Imagine this beauty:
Col1;col2;"col3 l1 Col3 l2 Col3 l3";col4;col5
Or even worse:
Col1;col2;"col3 l1"
"Col3 l2"
"Col3 l3";col4;col5
It’s like Excel (or whatever poisonous program you use) got drunk and started mixing Shakespeare into your sales data.
So what’s going on?
CSV files can handle newlines inside fields – if you wrap those fields in quotes! The problem? Not every tool handles that gracefully. Sometimes the quotes are inconsistent. Sometimes every line of the multi-line value has quotes. Sometimes, you wonder if JSON was really the better choice all along.
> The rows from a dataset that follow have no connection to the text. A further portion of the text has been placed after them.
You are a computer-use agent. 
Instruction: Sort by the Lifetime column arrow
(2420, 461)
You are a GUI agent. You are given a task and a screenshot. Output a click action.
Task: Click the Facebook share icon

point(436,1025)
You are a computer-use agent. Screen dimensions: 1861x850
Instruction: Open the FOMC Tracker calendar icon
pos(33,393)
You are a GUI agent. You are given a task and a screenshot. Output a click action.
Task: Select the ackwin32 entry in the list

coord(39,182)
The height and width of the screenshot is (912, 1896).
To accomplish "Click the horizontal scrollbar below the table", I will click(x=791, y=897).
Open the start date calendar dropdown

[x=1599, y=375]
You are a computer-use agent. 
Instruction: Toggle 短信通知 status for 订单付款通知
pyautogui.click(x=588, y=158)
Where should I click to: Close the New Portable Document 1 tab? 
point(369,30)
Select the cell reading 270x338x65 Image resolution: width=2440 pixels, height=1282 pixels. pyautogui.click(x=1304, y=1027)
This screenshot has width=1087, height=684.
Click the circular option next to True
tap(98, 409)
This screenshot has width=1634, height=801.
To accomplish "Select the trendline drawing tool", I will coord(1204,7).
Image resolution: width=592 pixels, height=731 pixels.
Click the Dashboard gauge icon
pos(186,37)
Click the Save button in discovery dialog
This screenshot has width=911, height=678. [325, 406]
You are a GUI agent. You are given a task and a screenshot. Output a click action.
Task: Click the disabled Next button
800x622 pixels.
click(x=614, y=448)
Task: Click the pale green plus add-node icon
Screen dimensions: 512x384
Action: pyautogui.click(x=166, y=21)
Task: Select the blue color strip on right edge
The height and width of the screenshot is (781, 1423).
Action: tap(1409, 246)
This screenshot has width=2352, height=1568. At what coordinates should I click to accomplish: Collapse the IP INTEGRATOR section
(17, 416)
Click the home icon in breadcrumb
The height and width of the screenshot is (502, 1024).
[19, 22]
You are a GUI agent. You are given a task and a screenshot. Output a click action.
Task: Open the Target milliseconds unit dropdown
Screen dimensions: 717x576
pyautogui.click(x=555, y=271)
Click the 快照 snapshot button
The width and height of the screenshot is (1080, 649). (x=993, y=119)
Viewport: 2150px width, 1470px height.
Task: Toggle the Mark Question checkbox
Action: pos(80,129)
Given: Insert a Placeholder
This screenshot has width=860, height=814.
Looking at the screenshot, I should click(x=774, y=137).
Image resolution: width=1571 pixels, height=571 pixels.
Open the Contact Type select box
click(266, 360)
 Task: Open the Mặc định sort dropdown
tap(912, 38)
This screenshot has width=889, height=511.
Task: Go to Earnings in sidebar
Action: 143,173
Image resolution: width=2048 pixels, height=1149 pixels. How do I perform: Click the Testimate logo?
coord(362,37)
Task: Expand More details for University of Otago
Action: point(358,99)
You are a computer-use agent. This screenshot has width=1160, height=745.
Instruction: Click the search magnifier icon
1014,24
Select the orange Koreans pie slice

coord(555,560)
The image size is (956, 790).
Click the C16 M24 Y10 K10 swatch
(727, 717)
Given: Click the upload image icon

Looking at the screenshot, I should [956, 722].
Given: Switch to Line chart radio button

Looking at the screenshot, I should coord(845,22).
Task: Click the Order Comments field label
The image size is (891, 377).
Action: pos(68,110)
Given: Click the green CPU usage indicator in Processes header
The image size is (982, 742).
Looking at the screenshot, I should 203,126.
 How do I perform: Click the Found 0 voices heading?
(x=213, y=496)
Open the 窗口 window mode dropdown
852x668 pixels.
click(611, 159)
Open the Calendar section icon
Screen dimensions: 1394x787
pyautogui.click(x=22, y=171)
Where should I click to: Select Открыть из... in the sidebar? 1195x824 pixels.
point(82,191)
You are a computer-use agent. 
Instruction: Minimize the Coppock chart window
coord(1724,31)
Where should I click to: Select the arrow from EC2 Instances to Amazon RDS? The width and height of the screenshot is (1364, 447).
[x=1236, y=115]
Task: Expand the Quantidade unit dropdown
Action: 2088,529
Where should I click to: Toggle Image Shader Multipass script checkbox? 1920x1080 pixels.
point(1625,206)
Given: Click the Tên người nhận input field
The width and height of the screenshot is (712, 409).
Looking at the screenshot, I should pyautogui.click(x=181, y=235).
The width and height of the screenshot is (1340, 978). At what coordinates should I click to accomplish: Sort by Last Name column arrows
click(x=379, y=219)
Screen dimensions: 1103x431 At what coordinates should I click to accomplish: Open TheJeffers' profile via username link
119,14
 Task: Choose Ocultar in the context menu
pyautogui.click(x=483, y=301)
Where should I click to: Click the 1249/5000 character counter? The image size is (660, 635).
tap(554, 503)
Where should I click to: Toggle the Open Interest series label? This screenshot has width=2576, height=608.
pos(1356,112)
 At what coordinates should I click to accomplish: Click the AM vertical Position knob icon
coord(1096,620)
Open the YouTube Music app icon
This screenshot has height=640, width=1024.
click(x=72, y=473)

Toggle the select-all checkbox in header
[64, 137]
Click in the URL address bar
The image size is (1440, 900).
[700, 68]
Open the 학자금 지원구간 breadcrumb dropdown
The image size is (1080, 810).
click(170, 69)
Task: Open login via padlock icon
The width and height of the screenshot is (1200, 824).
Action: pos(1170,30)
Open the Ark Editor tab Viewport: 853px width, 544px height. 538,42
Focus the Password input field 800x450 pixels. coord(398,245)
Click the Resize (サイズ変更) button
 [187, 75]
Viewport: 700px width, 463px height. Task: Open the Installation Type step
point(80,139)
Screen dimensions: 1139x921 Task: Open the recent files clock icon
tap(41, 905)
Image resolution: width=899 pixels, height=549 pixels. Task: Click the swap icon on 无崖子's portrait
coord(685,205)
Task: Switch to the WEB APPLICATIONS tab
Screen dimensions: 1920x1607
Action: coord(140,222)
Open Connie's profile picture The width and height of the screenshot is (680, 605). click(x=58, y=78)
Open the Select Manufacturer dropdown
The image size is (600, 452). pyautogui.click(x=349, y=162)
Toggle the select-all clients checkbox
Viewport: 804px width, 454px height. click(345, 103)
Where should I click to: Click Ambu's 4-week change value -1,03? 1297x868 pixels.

But fear not: I’ve got a Python script that’ll whip those multi-line rebels back into shape.
Python to the rescue
Here’s a little Python script that does the dirty work and has helped me in more than one situation in my daily work. The script is really simple and will:
- Detects when a field spans multiple lines
- Merges it all into one line
- Makes sure there’s only one pair of quotes around the cleaned-up string
- Leaves your CSV nice, parseable, and drama-free
import csv
def clean_multiline_csv(input_file, output_file):
cleaned_rows = []
current_row = ""
inside_multiline = False
with open(input_file, encoding='utf-8') as infile:
for line in infile:
line = line.rstrip('\n')
if not inside_multiline:
current_row = line
if current_row.count('"') % 2 == 1:
inside_multiline = True
else:
current_row += "\\n" + line.strip()
if current_row.count('"') % 2 == 0:
inside_multiline = False
parts = current_row.split(';')
for i, part in enumerate(parts):
if part.count('"') > 2:
parts[i] = '"' + part.replace('"', '').replace("\\n", " ") + '"'
break
current_row = ';'.join(parts)
if not inside_multiline:
cleaned_rows.append(current_row)
with open(output_file, 'w', encoding='utf-8', newline='') as outfile:
for row in cleaned_rows:
outfile.write(row + '\n')
if __name__ == "__main__":
clean_multiline_csv('input.csv', 'output.csv')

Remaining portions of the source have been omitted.